#### DESCRIPTION DU PROBLÈME:
Dans la lettre sur la Belgique, relevez tous les lieux cités pour les émeutes de 91.

#### TEXTE CHOISI:
━━━━━━━━━━━━━━━━━━━━

Dix ans déjà ! Lettre de BELGIQUE : Ici, tout va bien.

Comment allait la Belgique il y a dix ans ? Pour répondre à cette question, Pierre Efratas et moi même adressions cette lettre au Mouvement Ni Putes Ni Soumises. Cétait en décembre 2005. Edifiant !

Lettre de BELGIQUE : Ici, tout va bien.

Salut, Sihem.
Ici, tout va bien. Tout. Pas de communautarismes, pas de violences quotidiennes contre les femmes, pas de machisme, pas d’obscurantisme, pas de fascismes, pas de relativisme, pas d’extrémismes, rien que de l’optimisme. D’ailleurs, les émeutes qui ont embrasé la France ces dernières semaines pourraient-elles toucher la Belgique ? Allons donc ! N’oublions pas que notre modèle d’urbanisme, exemplaire, se situe aux antipodes des sinistres banlieues françaises. Tout est riant, pimpant et sent le neuf et l’humain. L’intégration est telle que les quartiers populaires se trouvent parfaitement intégrés au coeur de la ville. Nous n’avons pas de Sarkozy pour tenir des discours incendiaires. Nous pouvons entièrement nous reposer sur notre politique préventive et sur les programmes sociaux mis en place depuis les émeutes de 91 à Forest, Saint-Gilles, Anderlecht et Molenbeek. Notre police de proximité, activement formée et promue, et nos éducateurs de rue, puissamment et constamment soutenus, disposent de tous les moyens pour instaurer dialogue et respect mutuels, et si vous en voyez certains qui sont un peu fatigués, nerveux, voire harassés, c’est normal, avec l’hiver qui vient. Il y a bien 15% de gens au seuil de la pauvreté, sans compter tous les autres, et des morts de froid chaque année, et aussi des jeunes pleins d’avenir qui ont trouvé du boulot dans le dialogue musclé, avec quelques accidents de travail à la clef, mais faut tout de même pas en faire du fromage, et chacun sait combien il en existe de ce côté du Quiévrain.
Non, non, Sihem : tout va bien.

Sur les violences faites aux femmes, il y a bien quelques cas aussi, mais tout de même, tu crois qu’on brûle des femmes chez nous, qu’on les vitriole à l’occasion, qu’on les frappe un peu ? N’en parlons pas trop, ça ferait un scandale. Tu penses vraiment que les mariages forcés et les crimes d’honneur sont présents sur notre territoire ? Certes, Il y a des pratiques traditionnelles et des dérives religieuses que nous trouvons barbares mais il faut être tolérants tout de même et respecter toutes les manières de vivre. Nous n’allons pas nous ingérer dans les moeurs traditionnelles et encore moins dans la vie privée d’autrui. Si certaines se font battre, si d’autres choisissent librement d’être collées à la maison, entre les gosses et la cuisine, voilées du haut en bas, surveillées dans leurs moindres déplacements par de grands frères quelque peu interventionnistes, ou embrigadées par de sympathiques patriarches musclés, il faut respecter la liberté individuelle. On est en démocratie tout de même ! Et puis, si certaines femmes ne se révoltent pas, c’est qu’elles aiment être soumises. C’est leur choix.

━━━━━━━━━━━━━━━━━━━━

#### DONNÉES RECUEILLIES:

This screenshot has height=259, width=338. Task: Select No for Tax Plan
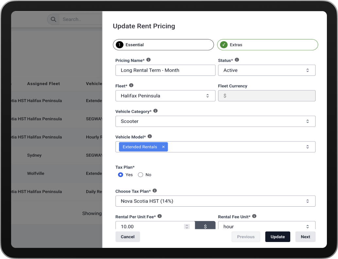[141, 175]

━━━━━━━━━━━━━━━━━━━━

#### RÉSULTAT CI-DESSOUS:
Forest, Saint-Gilles, Anderlecht, Molenbeek